Photodissociation of protonated β-diketones in the gas phase

The gas phase photodissociation spectra of four protonated β-diketones were obtained and compared with the absorption spectra of the corresponding ions in solution. Protonated 2,4-pentanedione was observed to undergo the photodissociation process C₅H₉O₂]⁺ +hν → CH₃CO]⁺ +C₃H₆O with a λmax at 276±10 nm compared with a solution absorption maximum at 286 nm. Protonated 2,4-hexanedione was observed to undergo the photodissociation processes C₆H₁₁O₂]⁺ +hν → CH₃CO]⁺ +C₄H₈O and C₆H₁₁O₂]⁺ +hν → C₂H₅CO]⁺ +C₃H₆O with a λmax at 279±10 nm compared with a solution absorption maximum at 288 nm. Protonated 3-methyl-2,4-pentanedione was observed to undergo the photodissociation process C₆H₁₁O₂]⁺ +hν → CH₃CO]⁺ +C₄H₈O with a λmax at 295±10 nm compared with a solution absorption maximum at 305 nm. Protonated 1,1,1-trifluoro-2,4-pentanedione was observed to undergo the photodissociation process C₅H₆F₃O₂]⁺ +hν → CF₃H+C₄H₅O₂]⁺ with a λmax at 273±10 nm compared with a solution absorption maximum at 288 nm.

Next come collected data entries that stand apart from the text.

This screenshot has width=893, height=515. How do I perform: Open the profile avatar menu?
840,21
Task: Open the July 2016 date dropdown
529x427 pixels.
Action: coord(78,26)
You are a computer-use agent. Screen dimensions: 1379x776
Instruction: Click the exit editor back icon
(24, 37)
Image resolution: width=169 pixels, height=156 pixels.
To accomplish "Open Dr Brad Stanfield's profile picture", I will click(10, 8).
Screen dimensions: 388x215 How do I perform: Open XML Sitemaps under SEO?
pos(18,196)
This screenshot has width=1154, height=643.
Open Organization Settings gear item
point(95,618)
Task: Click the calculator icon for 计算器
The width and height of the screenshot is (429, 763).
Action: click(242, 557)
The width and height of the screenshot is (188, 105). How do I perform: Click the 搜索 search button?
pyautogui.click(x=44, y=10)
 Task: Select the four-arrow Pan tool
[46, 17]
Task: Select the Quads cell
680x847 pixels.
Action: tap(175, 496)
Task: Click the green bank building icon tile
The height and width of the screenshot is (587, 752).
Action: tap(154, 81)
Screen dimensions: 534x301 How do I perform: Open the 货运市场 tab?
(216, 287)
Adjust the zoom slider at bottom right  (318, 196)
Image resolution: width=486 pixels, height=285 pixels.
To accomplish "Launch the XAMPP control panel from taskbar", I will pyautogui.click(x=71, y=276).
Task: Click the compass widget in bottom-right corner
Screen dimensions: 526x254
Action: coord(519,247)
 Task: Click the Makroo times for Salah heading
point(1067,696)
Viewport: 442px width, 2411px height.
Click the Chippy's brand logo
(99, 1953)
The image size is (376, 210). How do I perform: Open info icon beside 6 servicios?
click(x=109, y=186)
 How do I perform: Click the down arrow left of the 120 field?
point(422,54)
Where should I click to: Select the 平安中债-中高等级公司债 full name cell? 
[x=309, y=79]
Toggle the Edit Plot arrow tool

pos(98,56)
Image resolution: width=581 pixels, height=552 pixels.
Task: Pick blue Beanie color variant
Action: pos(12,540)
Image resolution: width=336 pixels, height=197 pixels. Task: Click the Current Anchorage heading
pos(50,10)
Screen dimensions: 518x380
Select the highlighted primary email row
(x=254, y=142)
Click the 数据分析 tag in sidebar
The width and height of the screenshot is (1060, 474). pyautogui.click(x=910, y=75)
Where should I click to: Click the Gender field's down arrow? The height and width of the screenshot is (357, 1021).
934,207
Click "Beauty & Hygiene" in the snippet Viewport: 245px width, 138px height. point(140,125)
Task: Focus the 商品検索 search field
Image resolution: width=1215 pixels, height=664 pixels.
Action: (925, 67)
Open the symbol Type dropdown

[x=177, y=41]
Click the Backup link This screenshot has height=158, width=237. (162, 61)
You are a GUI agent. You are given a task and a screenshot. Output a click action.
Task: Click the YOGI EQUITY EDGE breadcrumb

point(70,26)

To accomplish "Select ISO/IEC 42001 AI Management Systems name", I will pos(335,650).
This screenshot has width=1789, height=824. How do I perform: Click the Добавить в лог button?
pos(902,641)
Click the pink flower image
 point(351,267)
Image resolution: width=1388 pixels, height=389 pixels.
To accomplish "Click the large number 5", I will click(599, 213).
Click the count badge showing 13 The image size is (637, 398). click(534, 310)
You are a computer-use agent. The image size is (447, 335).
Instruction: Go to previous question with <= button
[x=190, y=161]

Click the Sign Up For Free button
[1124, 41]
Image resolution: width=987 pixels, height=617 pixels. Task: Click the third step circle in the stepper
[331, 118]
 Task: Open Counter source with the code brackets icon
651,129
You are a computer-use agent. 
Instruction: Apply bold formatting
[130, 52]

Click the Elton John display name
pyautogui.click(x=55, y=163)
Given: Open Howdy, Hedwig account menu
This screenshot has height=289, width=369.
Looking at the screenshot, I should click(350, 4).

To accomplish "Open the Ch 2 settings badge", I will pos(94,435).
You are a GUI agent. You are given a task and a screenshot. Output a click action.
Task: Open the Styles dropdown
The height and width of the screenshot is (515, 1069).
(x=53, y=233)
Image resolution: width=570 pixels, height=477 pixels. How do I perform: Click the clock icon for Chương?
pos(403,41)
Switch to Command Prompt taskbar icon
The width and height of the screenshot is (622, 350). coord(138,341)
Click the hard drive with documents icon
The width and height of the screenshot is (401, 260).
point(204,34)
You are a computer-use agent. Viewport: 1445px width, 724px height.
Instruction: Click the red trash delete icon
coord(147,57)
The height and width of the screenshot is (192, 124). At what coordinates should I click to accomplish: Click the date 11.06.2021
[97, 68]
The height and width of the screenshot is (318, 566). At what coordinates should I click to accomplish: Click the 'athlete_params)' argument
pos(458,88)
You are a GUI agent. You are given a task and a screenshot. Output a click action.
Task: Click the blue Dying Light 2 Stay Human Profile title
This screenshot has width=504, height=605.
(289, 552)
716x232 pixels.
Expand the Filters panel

The CH₃CO]⁺ and C₂H₅CO]⁺ produced photochemically with the first three ions react to regenerate the protonated β-diketone leading to a photostationary state. Photodissociation of the protonated alkyl β-diketones is believed to occur from the protonated keto form, whereas photodissociation of protonated 1,1,1-trifluoro-2,4-pentanedione is believed to occur from the protonated enol form. Mechanisms for the observed photodissociation processes are proposed and comparisons with results from related techniques are presented.